1. Synthesis of the polymeric backbone

In a 2 liter flat-bottomed beaker equipped with a reflux condenser and a heat control brush, a mixture of 313.7 g of styrene, 12.7 g of divinylbenzene of composition 51.2 ^c / o divinylbenzene and 48.8 % of ethylstyrene, 175 g Parex-Benain and 1.5 g of azodiisobutyric acid dinitrile in 1000 ml of Y / asoer, to which 5 g of Mg (OH) ₂ and 0.2 g of sapol were added, suspended by stirring. The stirring speed is adjusted so that the forming spherical droplets have a mean diameter of 60., U. The temperature is then increased to 70 C and kept constant until the gel point is over (about 5 hours), then heated to 95 ⁰ C and postpolymerized for 4 hours. The obtained polymer beads are filtered, washed free of 0.5 percent strength, sulfuric acid from the suspension stabilizer adhering and removing the Inertmittels treated with steam "Finally, the product at 100 ⁰ C is dried. Optionally, the polymer can be screened in the boundaries between 40 μ and 100 μ . It is in the form of gel-like transparent spheres of high strength. With the known methods, neither a measurable inner surface nor a pore volume can be detected. The advantageous structural properties of the polymers show up in a high swelling rate and a toluene swelling of 800 ml / 100 g of polymer. The yield is 305 g of resin.

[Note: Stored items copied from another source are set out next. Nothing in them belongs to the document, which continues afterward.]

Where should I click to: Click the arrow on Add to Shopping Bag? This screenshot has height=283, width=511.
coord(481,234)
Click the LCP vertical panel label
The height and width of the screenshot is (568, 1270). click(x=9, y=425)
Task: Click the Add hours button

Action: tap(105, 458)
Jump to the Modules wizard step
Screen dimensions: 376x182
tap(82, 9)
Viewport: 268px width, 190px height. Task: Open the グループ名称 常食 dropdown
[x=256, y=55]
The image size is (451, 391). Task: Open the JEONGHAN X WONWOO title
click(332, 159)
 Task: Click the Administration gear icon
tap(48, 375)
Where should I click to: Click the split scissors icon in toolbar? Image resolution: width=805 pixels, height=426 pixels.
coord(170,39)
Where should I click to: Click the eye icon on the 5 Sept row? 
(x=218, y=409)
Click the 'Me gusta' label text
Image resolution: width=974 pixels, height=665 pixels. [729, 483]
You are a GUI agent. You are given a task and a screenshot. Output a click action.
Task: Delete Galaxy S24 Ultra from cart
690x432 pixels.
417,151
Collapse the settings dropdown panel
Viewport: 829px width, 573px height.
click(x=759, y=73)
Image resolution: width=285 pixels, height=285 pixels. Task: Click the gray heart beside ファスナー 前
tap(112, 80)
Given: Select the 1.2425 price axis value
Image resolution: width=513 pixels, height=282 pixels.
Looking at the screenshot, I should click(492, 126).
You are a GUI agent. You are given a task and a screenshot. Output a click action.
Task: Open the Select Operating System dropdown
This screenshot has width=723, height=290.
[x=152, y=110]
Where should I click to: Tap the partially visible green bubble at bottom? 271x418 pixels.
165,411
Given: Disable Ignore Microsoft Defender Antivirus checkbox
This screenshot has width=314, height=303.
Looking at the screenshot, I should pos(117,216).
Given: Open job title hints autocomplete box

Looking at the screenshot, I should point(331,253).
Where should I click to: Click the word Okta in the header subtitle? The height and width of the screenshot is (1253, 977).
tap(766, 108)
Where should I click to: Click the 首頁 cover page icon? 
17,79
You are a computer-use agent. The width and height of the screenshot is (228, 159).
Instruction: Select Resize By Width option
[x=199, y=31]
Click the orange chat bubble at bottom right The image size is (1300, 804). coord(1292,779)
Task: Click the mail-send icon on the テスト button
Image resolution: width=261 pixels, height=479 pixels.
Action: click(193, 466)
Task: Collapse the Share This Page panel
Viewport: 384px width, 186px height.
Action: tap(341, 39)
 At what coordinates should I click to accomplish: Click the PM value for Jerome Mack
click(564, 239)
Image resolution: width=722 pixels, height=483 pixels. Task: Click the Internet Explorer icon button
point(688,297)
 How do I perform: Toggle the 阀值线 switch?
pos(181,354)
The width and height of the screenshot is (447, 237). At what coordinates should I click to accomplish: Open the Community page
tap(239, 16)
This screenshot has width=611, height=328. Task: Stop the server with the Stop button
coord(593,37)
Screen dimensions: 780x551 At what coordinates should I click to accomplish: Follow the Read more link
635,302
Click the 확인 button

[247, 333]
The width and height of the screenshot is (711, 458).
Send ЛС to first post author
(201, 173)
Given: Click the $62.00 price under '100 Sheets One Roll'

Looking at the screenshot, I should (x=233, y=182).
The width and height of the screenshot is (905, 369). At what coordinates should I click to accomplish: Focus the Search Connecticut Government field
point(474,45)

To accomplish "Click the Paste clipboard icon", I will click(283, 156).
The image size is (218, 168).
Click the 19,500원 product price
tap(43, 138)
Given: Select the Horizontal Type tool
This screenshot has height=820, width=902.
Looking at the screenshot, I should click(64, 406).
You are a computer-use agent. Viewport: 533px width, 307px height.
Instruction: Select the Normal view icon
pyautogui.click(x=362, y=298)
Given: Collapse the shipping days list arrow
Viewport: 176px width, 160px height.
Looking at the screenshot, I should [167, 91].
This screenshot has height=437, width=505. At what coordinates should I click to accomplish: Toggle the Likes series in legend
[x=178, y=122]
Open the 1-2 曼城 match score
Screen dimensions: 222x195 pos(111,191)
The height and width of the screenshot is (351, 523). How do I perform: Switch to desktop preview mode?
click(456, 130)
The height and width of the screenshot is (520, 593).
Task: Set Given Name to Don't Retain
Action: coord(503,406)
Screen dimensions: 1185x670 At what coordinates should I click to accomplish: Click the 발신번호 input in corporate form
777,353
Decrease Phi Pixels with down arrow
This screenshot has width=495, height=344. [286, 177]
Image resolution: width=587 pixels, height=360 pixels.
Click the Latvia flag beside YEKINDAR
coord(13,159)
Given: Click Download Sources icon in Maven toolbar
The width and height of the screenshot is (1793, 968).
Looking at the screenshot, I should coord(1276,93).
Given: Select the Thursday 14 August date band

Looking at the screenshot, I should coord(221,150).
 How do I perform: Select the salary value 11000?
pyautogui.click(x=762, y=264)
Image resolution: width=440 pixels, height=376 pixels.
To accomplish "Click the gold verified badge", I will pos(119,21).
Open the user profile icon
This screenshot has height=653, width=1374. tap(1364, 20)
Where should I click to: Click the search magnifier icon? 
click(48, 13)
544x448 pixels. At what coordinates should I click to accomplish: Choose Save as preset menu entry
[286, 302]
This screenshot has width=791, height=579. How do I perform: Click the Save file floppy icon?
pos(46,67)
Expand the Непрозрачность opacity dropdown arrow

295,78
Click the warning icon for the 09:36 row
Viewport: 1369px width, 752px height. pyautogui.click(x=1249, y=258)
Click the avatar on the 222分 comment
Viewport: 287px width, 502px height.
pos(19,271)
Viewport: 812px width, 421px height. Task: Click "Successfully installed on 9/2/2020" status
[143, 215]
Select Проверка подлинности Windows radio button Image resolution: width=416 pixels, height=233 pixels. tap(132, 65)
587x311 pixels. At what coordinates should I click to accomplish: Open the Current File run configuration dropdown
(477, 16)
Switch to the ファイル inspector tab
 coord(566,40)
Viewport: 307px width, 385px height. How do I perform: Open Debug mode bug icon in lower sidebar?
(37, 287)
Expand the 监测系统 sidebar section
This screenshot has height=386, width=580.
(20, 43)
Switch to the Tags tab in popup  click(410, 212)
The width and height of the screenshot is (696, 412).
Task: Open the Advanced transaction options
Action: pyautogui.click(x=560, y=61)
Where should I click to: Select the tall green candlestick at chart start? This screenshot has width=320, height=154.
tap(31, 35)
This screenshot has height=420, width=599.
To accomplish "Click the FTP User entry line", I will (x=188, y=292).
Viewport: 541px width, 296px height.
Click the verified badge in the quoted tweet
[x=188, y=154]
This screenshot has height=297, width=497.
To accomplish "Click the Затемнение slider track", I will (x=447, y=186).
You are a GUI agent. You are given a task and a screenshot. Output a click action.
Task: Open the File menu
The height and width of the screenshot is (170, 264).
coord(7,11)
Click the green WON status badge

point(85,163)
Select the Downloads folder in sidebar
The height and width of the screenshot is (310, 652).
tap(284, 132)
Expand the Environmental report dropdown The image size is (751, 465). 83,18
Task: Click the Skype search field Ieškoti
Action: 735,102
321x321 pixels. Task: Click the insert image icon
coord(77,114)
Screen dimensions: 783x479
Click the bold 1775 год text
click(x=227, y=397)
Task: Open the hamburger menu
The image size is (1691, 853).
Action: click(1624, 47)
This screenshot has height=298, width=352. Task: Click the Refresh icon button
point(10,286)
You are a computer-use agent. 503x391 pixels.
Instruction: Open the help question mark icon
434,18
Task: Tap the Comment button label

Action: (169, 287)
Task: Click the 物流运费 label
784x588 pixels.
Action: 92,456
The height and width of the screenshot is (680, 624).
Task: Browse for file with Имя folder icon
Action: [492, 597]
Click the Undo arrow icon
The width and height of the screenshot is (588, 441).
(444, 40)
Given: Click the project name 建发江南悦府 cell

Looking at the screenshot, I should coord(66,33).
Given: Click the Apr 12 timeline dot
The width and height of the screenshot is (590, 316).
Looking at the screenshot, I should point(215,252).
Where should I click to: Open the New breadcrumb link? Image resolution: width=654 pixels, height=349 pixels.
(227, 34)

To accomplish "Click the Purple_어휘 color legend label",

2 «Chloromethylation of the polymeric backbone

a) In a heatable stirred vessel with reflux condenser, 100 g of polymer are swollen in 900 ml of dichloromethane for two hours. To this mixture are added 35 g monochlorodimethyl ether and 5 g tin IV chloride and heated to 40 C with stirring. At this temperature is chloromethylated for 3 hours. The resin is then filtered off from the liquid phase and on the filter first twice

200 ml of dioxane and then washed three times with 250 ml of methanol. The last running ethanol is free of chloride. Thereafter, the adhering methanol is suctioned off and dried in air for 25 hours. This gives 120 g of a chloromethylated styrene-divinylbenzene copolymer having a chlorine content of 5.5 % chlorine.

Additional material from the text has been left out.